The way I always describe this is by saying that the best use you can put a 2nd strong GPU to is to put it in another PC, preferably connected with a good capture device.

Right now I'd say the sweet spot for 1 PC setups is a machine driven by a 20xx series Nvidia card; because it has visual features like RTX that other cards don't, and the Turing NVENC encoder. So unless the 2nd PC has one as well, the two PC setup would be a little worse than the single PC setup-- either you'd lose the Turing encoder, or you'd lose the RTX features.
 
Shroud is a Counter-Strike player, and he *needs* the lower latency possible on the display. So it doesn't cap the FPS and has vsync off. That way the latency is kept minimum. However that means he DOES have screen tearing, and the stream HAS screen tearing. That's a tradeoff. Shroud is more targetting to be the best at the game than having a fancy stream ; like sprEEEzy was playing PUBG in Low settings, so spot enemies more easily. Not everyone are as good as those guys. Myself I'm very bad at those games, so I just play in Ultra settings, with vsync, so that at least the stream is nice to watch. :D
 
Other benefits of the 2 PC setup:
- you can switch games (like between DX12 and Vulkan games), or reboot your gaming pc without stopping the stream.

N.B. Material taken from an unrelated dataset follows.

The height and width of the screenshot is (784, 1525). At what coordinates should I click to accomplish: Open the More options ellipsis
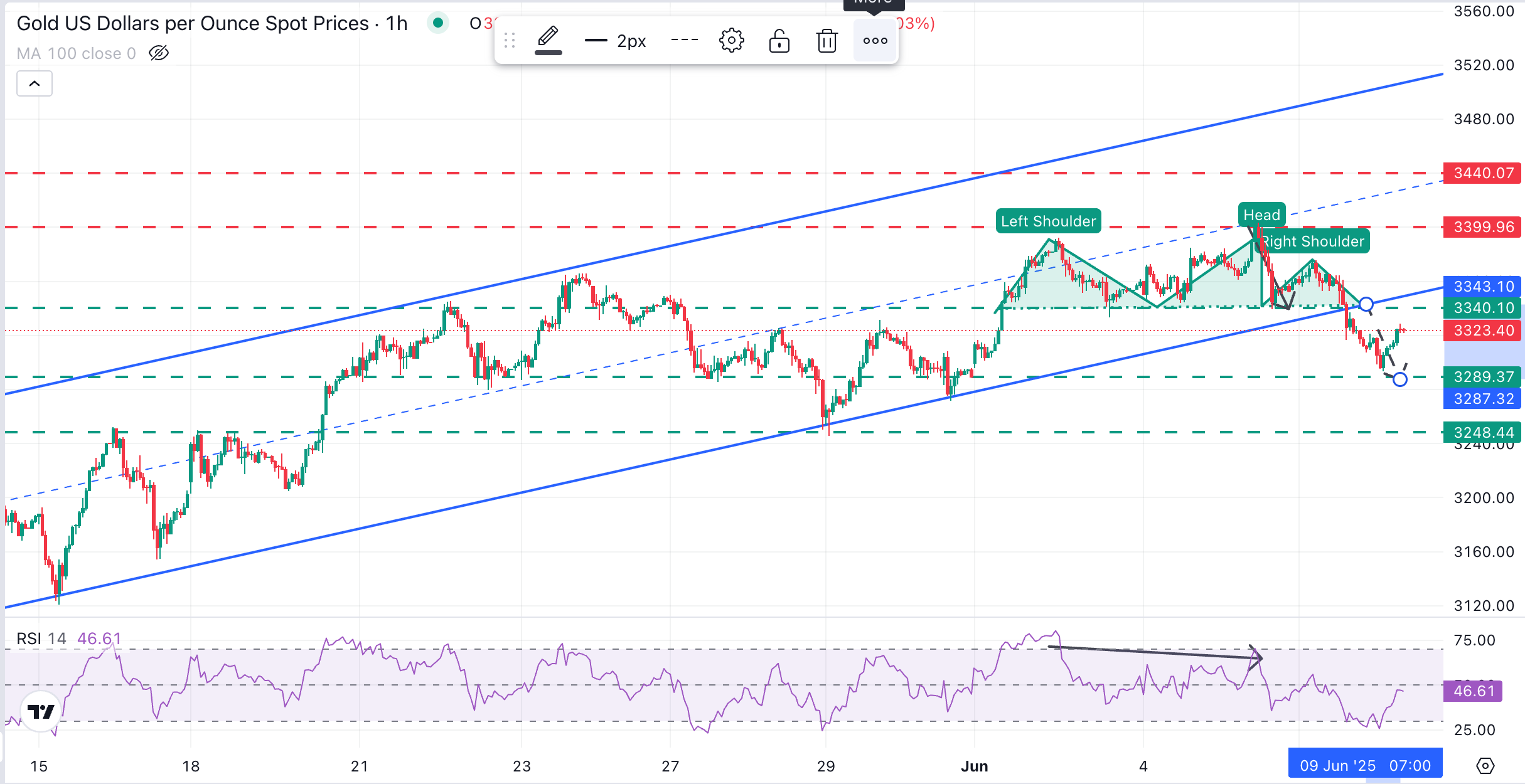pyautogui.click(x=875, y=41)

- the devices used on the stream PC aren't powered up when not streaming, when only using your gaming PC: like the Elgato Stream Deck or your fancy Camera or webcam, it's off and you don't have to worry about it when not streaming.
- you can use it to render the video edits.
- you can do more stuff on the stream, like having live capture of multiple web pages (chat, Skype or Zoom video calls, etc...), have video playbacks or fancy transitions, multiple webcams etc ... without worrying the added CPU that would use.
- and you have 2 PCs ... that's a good backup in case of you have a problem on your main PC. And the day you want to upgrade or change your main PC, you can sell it (whole or parts) anytime, just use the stream PC as a backup in the meantime. ;)

On my stream PC I've installed a GTX 1660 Ti : it has the Turing nvenc, and it's good enough for a 1080p gaming rig... making it easier to resell the whole PC later on.